Forty-three days after it was finished, He lifted up His pierced hands and blessed them. And while He was blessing them, He rose into the air and was engulfed by a cloud so that they could behold Him no more with their eyes. Among the appearances of our risen Lord in those forty days, this was distinct. As at other times, He apparently came forth suddenly from the invisible world, but He did not, as on former occasions, suddenly vanish from sight, as if He might shortly return as He had done before. This time He withdrew in a different way; as they watched He rose up into the air. In this way He indicated that He was no longer with them and therefore those occasional and supernatural appearances, given to them since the resurrection were now at an end.
Yet they were not sad, for we read, "And they worshipped Him and returned to Jerusalem with great joy."
They knew that this was not the little while as before the cross, nor was it the little while since the resurrection. They knew that though their eyes might not see Him, they would now enjoy His blessed presence forever. For His ascension was not simply the physical movement from earth to heaven; rather, His ascension indicated a change of state. His humiliation was over. No longer does He deny Himself, as a man, His divine rights and powers. He is still a man, still one of us, but now, as a man, He fully exercises all His divine attributes. Even as the flames of hell have lost all claim to us, so also can they no longer roast Him. He is no more confined, as a man, by physical space, or subject to hunger or pain. He, as a man, is glorified, and thus opens up heaven for all humanity and especially for those who believe.

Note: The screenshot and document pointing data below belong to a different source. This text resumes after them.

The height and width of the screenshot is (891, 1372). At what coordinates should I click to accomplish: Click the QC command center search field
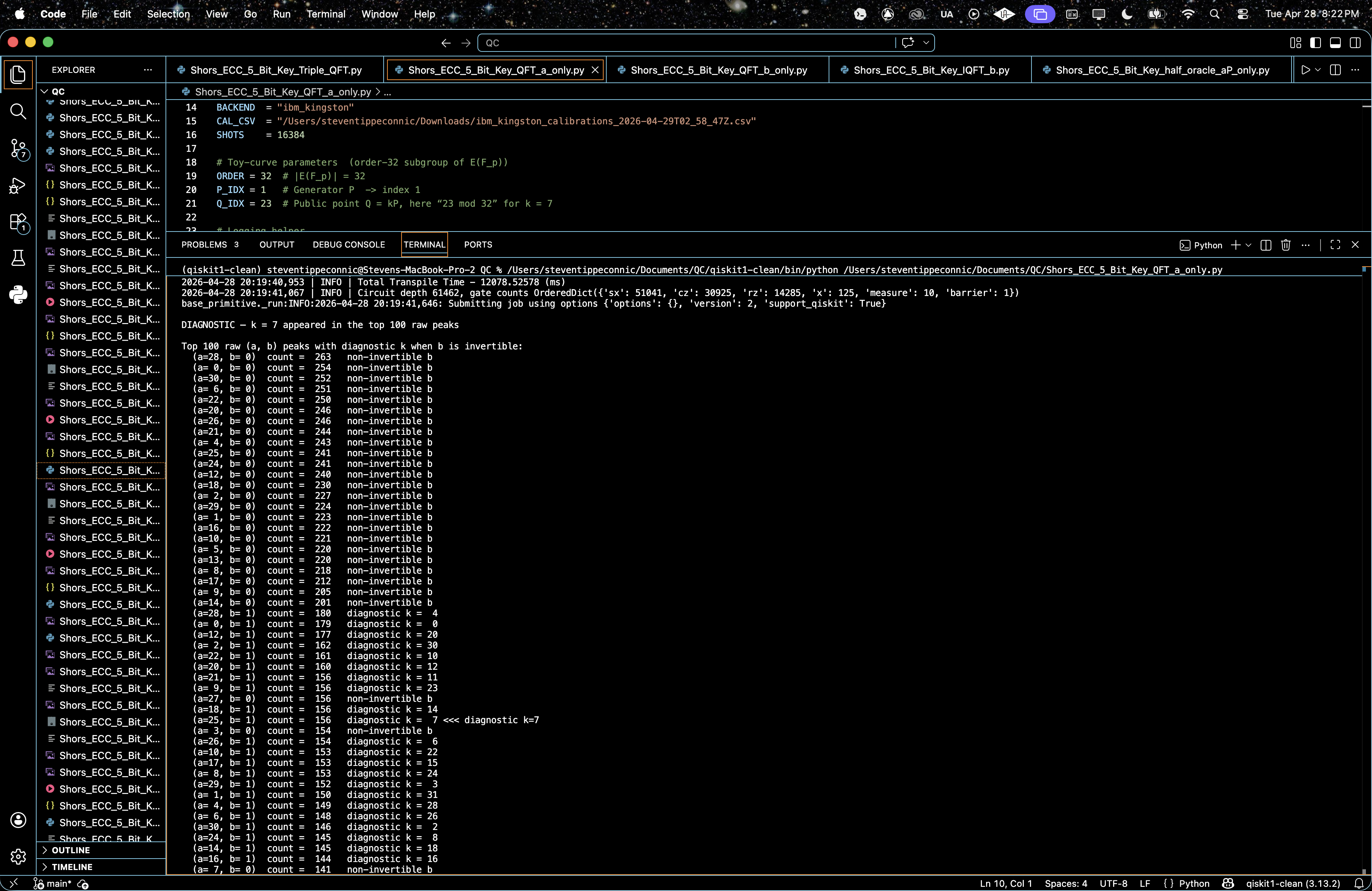pos(686,43)
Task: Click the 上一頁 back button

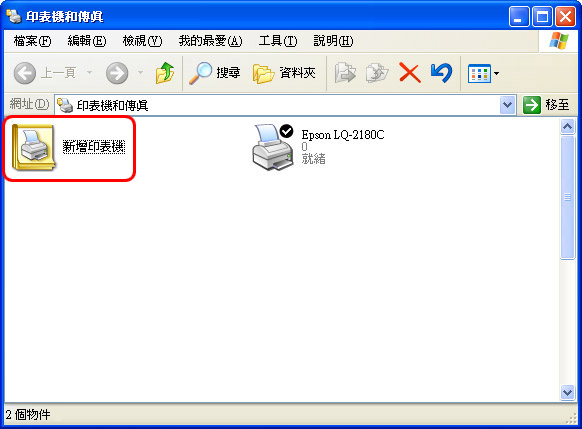Action: (x=45, y=73)
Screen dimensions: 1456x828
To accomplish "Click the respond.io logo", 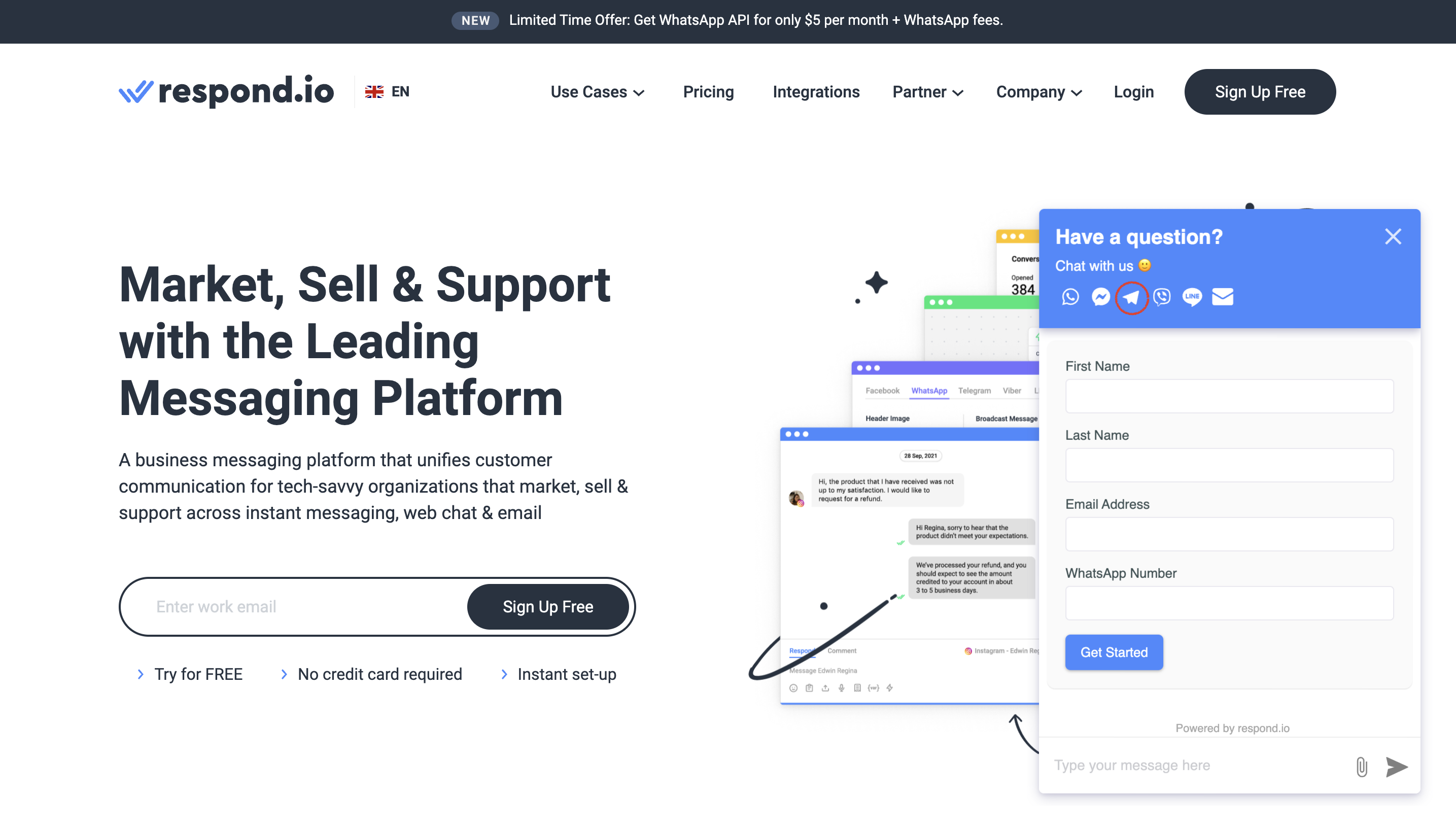I will [x=225, y=92].
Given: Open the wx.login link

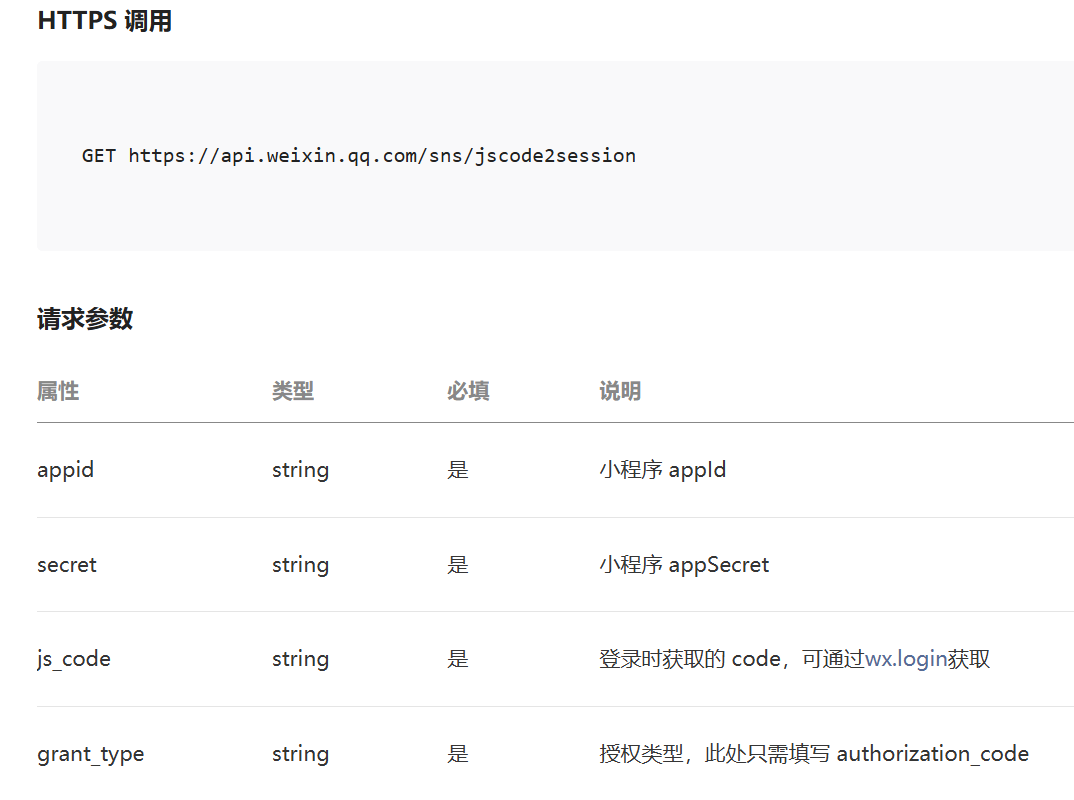Looking at the screenshot, I should [905, 659].
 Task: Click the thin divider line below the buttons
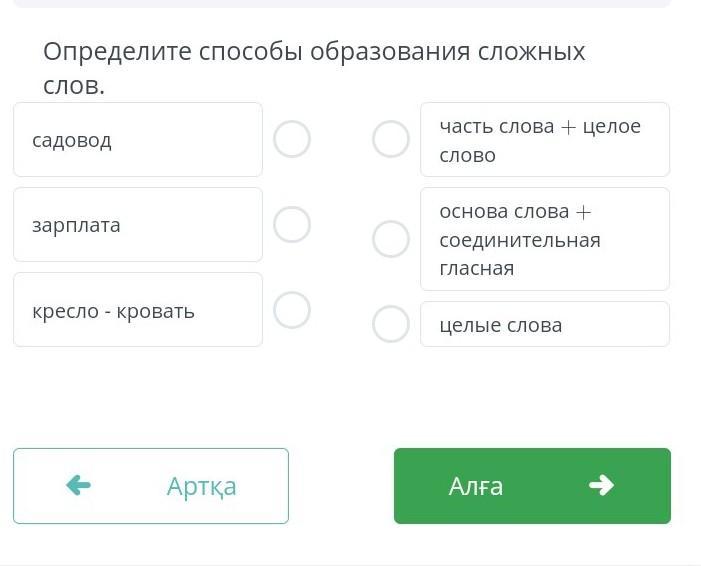350,564
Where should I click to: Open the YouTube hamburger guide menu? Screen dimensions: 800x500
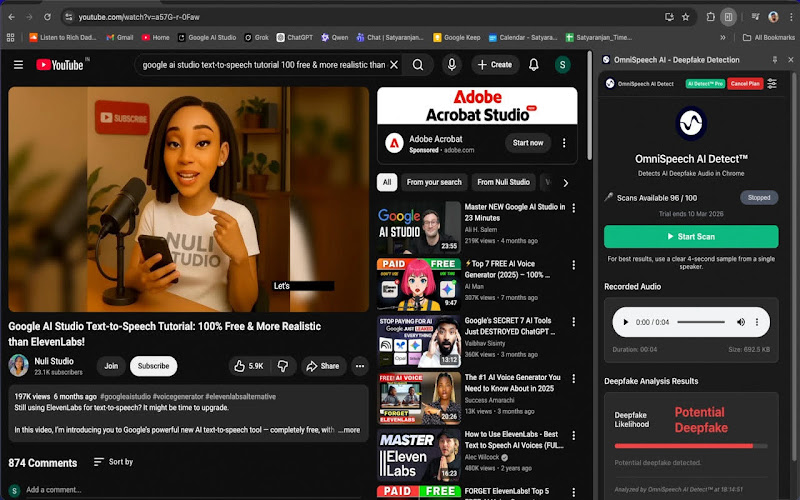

That is why the apostles have great joy. They have the Christ in His sacramental presence. In His sacramental presence they have Him closer than they had Him in His humiliation. They have the Scriptures opened to them and the gift and promise of the Father in the Holy Spirit. We have the same. The ascended Christ is with us always, in the baptizing, in the teaching, and in the breaking of the bread. He is present to the end of time, as recorded by St. Matthew, in the apostolic ministry.
Thus do they naturally go to the temple, to church, to continue the work of Moses and Jesus, to preach repentance and the forgiveness of sins in Jesus' name in the shadow of the torn veil. There they point to the mercy seat, no longer hovering over the ark but now in the risen body and blood of Christ, given to His children to eat and to drink. The temple divisions between male and female, Jew and Gentile, have been torn in two. The temple guards have been rendered silent. Jesus lives and is for us in His body and blood. In Jesus' name, Amen.